- DIRECTIONS -
Rewrite all the records below, putting "screen capture" in place of each "screenshot" and keeping everything else the same.
-- START DATA LISTING --
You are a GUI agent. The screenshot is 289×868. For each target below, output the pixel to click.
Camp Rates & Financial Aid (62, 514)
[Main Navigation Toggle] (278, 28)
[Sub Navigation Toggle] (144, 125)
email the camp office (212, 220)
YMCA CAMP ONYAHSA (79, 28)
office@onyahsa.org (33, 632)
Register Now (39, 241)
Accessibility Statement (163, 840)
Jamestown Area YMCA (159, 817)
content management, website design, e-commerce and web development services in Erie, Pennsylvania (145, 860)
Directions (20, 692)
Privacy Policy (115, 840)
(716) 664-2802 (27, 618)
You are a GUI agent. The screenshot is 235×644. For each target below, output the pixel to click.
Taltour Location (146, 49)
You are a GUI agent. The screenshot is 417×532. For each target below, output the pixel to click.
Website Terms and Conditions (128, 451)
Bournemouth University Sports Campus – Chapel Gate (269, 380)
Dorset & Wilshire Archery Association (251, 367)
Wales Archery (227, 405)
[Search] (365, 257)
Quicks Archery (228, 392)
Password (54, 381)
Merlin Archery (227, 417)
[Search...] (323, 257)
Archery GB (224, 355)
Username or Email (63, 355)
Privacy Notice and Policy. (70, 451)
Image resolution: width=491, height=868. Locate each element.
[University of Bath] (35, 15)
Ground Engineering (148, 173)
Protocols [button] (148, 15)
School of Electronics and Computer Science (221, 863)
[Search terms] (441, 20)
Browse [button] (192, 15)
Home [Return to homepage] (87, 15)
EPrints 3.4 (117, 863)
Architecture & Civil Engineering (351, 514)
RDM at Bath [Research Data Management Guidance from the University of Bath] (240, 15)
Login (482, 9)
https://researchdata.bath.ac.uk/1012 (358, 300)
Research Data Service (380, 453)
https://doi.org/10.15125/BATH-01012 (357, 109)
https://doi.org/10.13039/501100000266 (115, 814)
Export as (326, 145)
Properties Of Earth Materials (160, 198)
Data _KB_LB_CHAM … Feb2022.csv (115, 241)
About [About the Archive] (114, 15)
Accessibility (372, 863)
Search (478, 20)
-- END DATA LISTING --
- SOLVED EXERCISE -
You are a GUI agent. The screen capture is 289×868. For each target below, output the pixel to click.
Camp Rates & Financial Aid (62, 514)
[Main Navigation Toggle] (278, 28)
[Sub Navigation Toggle] (144, 125)
email the camp office (212, 220)
YMCA CAMP ONYAHSA (79, 28)
office@onyahsa.org (33, 632)
Register Now (39, 241)
Accessibility Statement (163, 840)
Jamestown Area YMCA (159, 817)
content management, website design, e-commerce and web development services in Erie, Pennsylvania (145, 860)
Directions (20, 692)
Privacy Policy (115, 840)
(716) 664-2802 (27, 618)
You are a GUI agent. The screen capture is 235×644. For each target below, output the pixel to click.
Taltour Location (146, 49)
You are a GUI agent. The screen capture is 417×532. For each target below, output the pixel to click.
Website Terms and Conditions (128, 451)
Bournemouth University Sports Campus – Chapel Gate (269, 380)
Dorset & Wilshire Archery Association (251, 367)
Wales Archery (227, 405)
[Search] (365, 257)
Quicks Archery (228, 392)
Password (54, 381)
Merlin Archery (227, 417)
[Search...] (323, 257)
Archery GB (224, 355)
Username or Email (63, 355)
Privacy Notice and Policy. (70, 451)
Image resolution: width=491, height=868. Locate each element.
[University of Bath] (35, 15)
Ground Engineering (148, 173)
Protocols [button] (148, 15)
School of Electronics and Computer Science (221, 863)
[Search terms] (441, 20)
Browse [button] (192, 15)
Home [Return to homepage] (87, 15)
EPrints 3.4 (117, 863)
Architecture & Civil Engineering (351, 514)
RDM at Bath [Research Data Management Guidance from the University of Bath] (240, 15)
Login (482, 9)
https://researchdata.bath.ac.uk/1012 (358, 300)
Research Data Service (380, 453)
https://doi.org/10.15125/BATH-01012 (357, 109)
https://doi.org/10.13039/501100000266 (115, 814)
Export as (326, 145)
Properties Of Earth Materials (160, 198)
Data _KB_LB_CHAM … Feb2022.csv (115, 241)
About [About the Archive] (114, 15)
Accessibility (372, 863)
Search (478, 20)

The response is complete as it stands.